* Exercise: Copy out the entries exactly. Print them in full.

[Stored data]
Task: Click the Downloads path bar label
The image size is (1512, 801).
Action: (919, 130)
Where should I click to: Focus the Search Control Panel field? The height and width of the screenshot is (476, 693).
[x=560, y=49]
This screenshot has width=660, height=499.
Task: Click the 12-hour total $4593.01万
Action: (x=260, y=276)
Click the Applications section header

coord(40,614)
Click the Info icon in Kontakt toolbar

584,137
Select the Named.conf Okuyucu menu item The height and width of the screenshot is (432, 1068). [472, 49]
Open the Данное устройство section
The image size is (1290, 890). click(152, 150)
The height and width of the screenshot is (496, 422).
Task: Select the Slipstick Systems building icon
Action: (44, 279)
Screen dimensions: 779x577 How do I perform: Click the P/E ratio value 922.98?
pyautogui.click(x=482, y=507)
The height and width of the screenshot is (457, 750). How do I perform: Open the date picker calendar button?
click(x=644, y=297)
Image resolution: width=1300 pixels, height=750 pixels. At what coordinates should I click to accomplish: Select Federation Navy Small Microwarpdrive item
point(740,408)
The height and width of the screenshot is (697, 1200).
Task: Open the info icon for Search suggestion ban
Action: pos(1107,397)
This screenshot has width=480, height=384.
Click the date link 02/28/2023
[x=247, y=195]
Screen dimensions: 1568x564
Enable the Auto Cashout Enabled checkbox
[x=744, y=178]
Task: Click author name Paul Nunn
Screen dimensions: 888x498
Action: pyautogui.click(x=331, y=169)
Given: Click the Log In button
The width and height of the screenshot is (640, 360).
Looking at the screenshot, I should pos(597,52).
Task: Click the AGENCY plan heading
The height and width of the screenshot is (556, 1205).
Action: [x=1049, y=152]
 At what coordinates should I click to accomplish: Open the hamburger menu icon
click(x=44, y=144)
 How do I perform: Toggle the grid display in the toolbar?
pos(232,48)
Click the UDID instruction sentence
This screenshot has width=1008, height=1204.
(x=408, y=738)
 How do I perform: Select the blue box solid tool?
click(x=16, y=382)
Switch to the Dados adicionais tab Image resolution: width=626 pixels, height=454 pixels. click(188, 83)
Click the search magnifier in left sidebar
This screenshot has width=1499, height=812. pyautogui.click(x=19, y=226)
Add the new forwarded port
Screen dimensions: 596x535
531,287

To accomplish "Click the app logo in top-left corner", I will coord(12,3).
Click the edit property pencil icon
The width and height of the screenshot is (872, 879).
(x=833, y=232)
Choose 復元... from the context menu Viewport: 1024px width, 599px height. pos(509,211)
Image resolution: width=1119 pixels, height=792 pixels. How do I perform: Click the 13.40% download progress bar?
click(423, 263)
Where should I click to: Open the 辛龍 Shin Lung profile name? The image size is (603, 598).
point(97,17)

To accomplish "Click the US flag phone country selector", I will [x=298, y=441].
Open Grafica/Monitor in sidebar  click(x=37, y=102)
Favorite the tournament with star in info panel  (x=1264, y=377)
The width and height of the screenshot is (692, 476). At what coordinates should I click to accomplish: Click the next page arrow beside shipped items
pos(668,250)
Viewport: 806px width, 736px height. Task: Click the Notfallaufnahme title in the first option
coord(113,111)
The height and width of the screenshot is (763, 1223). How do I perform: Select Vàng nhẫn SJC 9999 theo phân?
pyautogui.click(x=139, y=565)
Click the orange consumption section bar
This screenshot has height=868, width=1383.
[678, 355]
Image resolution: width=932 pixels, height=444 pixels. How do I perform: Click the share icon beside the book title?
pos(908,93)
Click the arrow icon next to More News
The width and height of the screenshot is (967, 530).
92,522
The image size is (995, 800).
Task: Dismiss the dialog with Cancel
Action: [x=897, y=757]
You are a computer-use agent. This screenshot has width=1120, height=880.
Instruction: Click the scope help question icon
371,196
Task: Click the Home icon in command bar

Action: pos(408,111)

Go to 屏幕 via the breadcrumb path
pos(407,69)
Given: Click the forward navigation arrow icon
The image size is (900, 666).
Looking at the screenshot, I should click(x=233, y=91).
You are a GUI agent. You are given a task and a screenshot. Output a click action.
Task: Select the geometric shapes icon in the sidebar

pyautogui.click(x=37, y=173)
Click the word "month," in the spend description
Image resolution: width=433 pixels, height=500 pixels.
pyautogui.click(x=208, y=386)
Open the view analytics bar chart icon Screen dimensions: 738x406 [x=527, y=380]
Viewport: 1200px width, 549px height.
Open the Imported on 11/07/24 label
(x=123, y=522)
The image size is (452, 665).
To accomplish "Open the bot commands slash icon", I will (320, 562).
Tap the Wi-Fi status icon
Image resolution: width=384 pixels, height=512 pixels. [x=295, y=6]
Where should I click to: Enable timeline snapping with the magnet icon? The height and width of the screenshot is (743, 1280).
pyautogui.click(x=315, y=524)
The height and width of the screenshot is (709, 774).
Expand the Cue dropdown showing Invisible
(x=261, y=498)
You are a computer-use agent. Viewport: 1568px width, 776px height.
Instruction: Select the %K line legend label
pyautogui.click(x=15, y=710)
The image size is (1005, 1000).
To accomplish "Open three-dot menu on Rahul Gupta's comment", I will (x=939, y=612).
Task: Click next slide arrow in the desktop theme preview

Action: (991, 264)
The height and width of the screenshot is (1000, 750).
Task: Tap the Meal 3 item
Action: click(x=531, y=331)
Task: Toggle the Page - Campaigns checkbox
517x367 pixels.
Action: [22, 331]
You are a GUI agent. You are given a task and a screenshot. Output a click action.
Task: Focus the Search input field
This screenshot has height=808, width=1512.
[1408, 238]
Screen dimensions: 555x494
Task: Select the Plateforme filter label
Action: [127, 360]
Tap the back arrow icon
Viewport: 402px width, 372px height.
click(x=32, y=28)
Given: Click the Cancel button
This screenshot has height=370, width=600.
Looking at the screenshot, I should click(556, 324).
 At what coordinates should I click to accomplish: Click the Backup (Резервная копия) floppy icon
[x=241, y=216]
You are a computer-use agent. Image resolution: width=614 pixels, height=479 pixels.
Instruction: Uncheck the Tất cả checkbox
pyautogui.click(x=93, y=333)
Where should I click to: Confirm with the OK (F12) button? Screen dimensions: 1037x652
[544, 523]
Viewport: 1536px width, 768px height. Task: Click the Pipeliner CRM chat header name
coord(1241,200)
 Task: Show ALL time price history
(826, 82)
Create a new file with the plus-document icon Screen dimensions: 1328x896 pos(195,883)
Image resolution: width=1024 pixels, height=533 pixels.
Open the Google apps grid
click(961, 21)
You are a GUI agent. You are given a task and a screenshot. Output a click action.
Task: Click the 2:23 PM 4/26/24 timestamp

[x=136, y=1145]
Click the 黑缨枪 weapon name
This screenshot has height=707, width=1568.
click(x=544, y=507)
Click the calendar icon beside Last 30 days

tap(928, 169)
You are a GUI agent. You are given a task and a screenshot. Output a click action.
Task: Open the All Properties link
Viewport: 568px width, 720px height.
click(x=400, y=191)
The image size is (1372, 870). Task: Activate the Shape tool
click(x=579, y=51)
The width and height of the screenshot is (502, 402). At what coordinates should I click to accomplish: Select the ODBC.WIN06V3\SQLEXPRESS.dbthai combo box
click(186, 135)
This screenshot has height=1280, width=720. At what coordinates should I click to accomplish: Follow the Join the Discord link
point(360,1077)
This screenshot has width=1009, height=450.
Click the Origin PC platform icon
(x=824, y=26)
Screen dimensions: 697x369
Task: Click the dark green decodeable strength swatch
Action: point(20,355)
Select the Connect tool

* Written solution:
Task: Click the Downloads path bar label
The image size is (1512, 801).
Action: (919, 130)
Where should I click to: Focus the Search Control Panel field? The height and width of the screenshot is (476, 693).
[x=560, y=49]
This screenshot has width=660, height=499.
Task: Click the 12-hour total $4593.01万
Action: (x=260, y=276)
Click the Applications section header

coord(40,614)
Click the Info icon in Kontakt toolbar

584,137
Select the Named.conf Okuyucu menu item The height and width of the screenshot is (432, 1068). [472, 49]
Open the Данное устройство section
The image size is (1290, 890). click(152, 150)
The height and width of the screenshot is (496, 422).
Task: Select the Slipstick Systems building icon
Action: (44, 279)
Screen dimensions: 779x577 How do I perform: Click the P/E ratio value 922.98?
pyautogui.click(x=482, y=507)
The height and width of the screenshot is (457, 750). How do I perform: Open the date picker calendar button?
click(x=644, y=297)
Image resolution: width=1300 pixels, height=750 pixels. At what coordinates should I click to accomplish: Select Federation Navy Small Microwarpdrive item
point(740,408)
The height and width of the screenshot is (697, 1200).
Task: Open the info icon for Search suggestion ban
Action: pos(1107,397)
This screenshot has width=480, height=384.
Click the date link 02/28/2023
[x=247, y=195]
Screen dimensions: 1568x564
Enable the Auto Cashout Enabled checkbox
[x=744, y=178]
Task: Click author name Paul Nunn
Screen dimensions: 888x498
Action: pyautogui.click(x=331, y=169)
Given: Click the Log In button
The width and height of the screenshot is (640, 360).
Looking at the screenshot, I should pos(597,52).
Task: Click the AGENCY plan heading
The height and width of the screenshot is (556, 1205).
Action: [x=1049, y=152]
 At what coordinates should I click to accomplish: Open the hamburger menu icon
click(x=44, y=144)
 How do I perform: Toggle the grid display in the toolbar?
pos(232,48)
Click the UDID instruction sentence
This screenshot has width=1008, height=1204.
(x=408, y=738)
 How do I perform: Select the blue box solid tool?
click(x=16, y=382)
Switch to the Dados adicionais tab Image resolution: width=626 pixels, height=454 pixels. click(188, 83)
Click the search magnifier in left sidebar
This screenshot has width=1499, height=812. pyautogui.click(x=19, y=226)
Add the new forwarded port
Screen dimensions: 596x535
531,287

To accomplish "Click the app logo in top-left corner", I will coord(12,3).
Click the edit property pencil icon
The width and height of the screenshot is (872, 879).
(x=833, y=232)
Choose 復元... from the context menu Viewport: 1024px width, 599px height. pos(509,211)
Image resolution: width=1119 pixels, height=792 pixels. How do I perform: Click the 13.40% download progress bar?
click(423, 263)
Where should I click to: Open the 辛龍 Shin Lung profile name? The image size is (603, 598).
point(97,17)

To accomplish "Click the US flag phone country selector", I will [x=298, y=441].
Open Grafica/Monitor in sidebar  click(x=37, y=102)
Favorite the tournament with star in info panel  (x=1264, y=377)
The width and height of the screenshot is (692, 476). At what coordinates should I click to accomplish: Click the next page arrow beside shipped items
pos(668,250)
Viewport: 806px width, 736px height. Task: Click the Notfallaufnahme title in the first option
coord(113,111)
The height and width of the screenshot is (763, 1223). How do I perform: Select Vàng nhẫn SJC 9999 theo phân?
pyautogui.click(x=139, y=565)
Click the orange consumption section bar
This screenshot has height=868, width=1383.
[678, 355]
Image resolution: width=932 pixels, height=444 pixels. How do I perform: Click the share icon beside the book title?
pos(908,93)
Click the arrow icon next to More News
The width and height of the screenshot is (967, 530).
92,522
The image size is (995, 800).
Task: Dismiss the dialog with Cancel
Action: [x=897, y=757]
You are a computer-use agent. This screenshot has width=1120, height=880.
Instruction: Click the scope help question icon
371,196
Task: Click the Home icon in command bar

Action: pos(408,111)

Go to 屏幕 via the breadcrumb path
pos(407,69)
Given: Click the forward navigation arrow icon
The image size is (900, 666).
Looking at the screenshot, I should click(x=233, y=91).
You are a GUI agent. You are given a task and a screenshot. Output a click action.
Task: Select the geometric shapes icon in the sidebar

pyautogui.click(x=37, y=173)
Click the word "month," in the spend description
Image resolution: width=433 pixels, height=500 pixels.
pyautogui.click(x=208, y=386)
Open the view analytics bar chart icon Screen dimensions: 738x406 [x=527, y=380]
Viewport: 1200px width, 549px height.
Open the Imported on 11/07/24 label
(x=123, y=522)
The image size is (452, 665).
To accomplish "Open the bot commands slash icon", I will (320, 562).
Tap the Wi-Fi status icon
Image resolution: width=384 pixels, height=512 pixels. [x=295, y=6]
Where should I click to: Enable timeline snapping with the magnet icon? The height and width of the screenshot is (743, 1280).
pyautogui.click(x=315, y=524)
The height and width of the screenshot is (709, 774).
Expand the Cue dropdown showing Invisible
(x=261, y=498)
You are a computer-use agent. Viewport: 1568px width, 776px height.
Instruction: Select the %K line legend label
pyautogui.click(x=15, y=710)
The image size is (1005, 1000).
To accomplish "Open three-dot menu on Rahul Gupta's comment", I will (x=939, y=612).
Task: Click next slide arrow in the desktop theme preview

Action: (991, 264)
The height and width of the screenshot is (1000, 750).
Task: Tap the Meal 3 item
Action: click(x=531, y=331)
Task: Toggle the Page - Campaigns checkbox
517x367 pixels.
Action: [22, 331]
You are a GUI agent. You are given a task and a screenshot. Output a click action.
Task: Focus the Search input field
This screenshot has height=808, width=1512.
[1408, 238]
Screen dimensions: 555x494
Task: Select the Plateforme filter label
Action: [127, 360]
Tap the back arrow icon
Viewport: 402px width, 372px height.
click(x=32, y=28)
Given: Click the Cancel button
This screenshot has height=370, width=600.
Looking at the screenshot, I should click(556, 324).
 At what coordinates should I click to accomplish: Click the Backup (Резервная копия) floppy icon
[x=241, y=216]
You are a computer-use agent. Image resolution: width=614 pixels, height=479 pixels.
Instruction: Uncheck the Tất cả checkbox
pyautogui.click(x=93, y=333)
Where should I click to: Confirm with the OK (F12) button? Screen dimensions: 1037x652
[544, 523]
Viewport: 1536px width, 768px height. Task: Click the Pipeliner CRM chat header name
coord(1241,200)
 Task: Show ALL time price history
(826, 82)
Create a new file with the plus-document icon Screen dimensions: 1328x896 pos(195,883)
Image resolution: width=1024 pixels, height=533 pixels.
Open the Google apps grid
click(961, 21)
You are a GUI agent. You are given a task and a screenshot. Output a click action.
Task: Click the 2:23 PM 4/26/24 timestamp

[x=136, y=1145]
Click the 黑缨枪 weapon name
This screenshot has height=707, width=1568.
click(x=544, y=507)
Click the calendar icon beside Last 30 days

tap(928, 169)
You are a GUI agent. You are given a task and a screenshot. Output a click action.
Task: Open the All Properties link
Viewport: 568px width, 720px height.
click(x=400, y=191)
The image size is (1372, 870). Task: Activate the Shape tool
click(x=579, y=51)
The width and height of the screenshot is (502, 402). At what coordinates should I click to accomplish: Select the ODBC.WIN06V3\SQLEXPRESS.dbthai combo box
click(186, 135)
This screenshot has height=1280, width=720. At what coordinates should I click to accomplish: Follow the Join the Discord link
point(360,1077)
This screenshot has width=1009, height=450.
Click the Origin PC platform icon
(x=824, y=26)
Screen dimensions: 697x369
Task: Click the dark green decodeable strength swatch
Action: point(20,355)
Select the Connect tool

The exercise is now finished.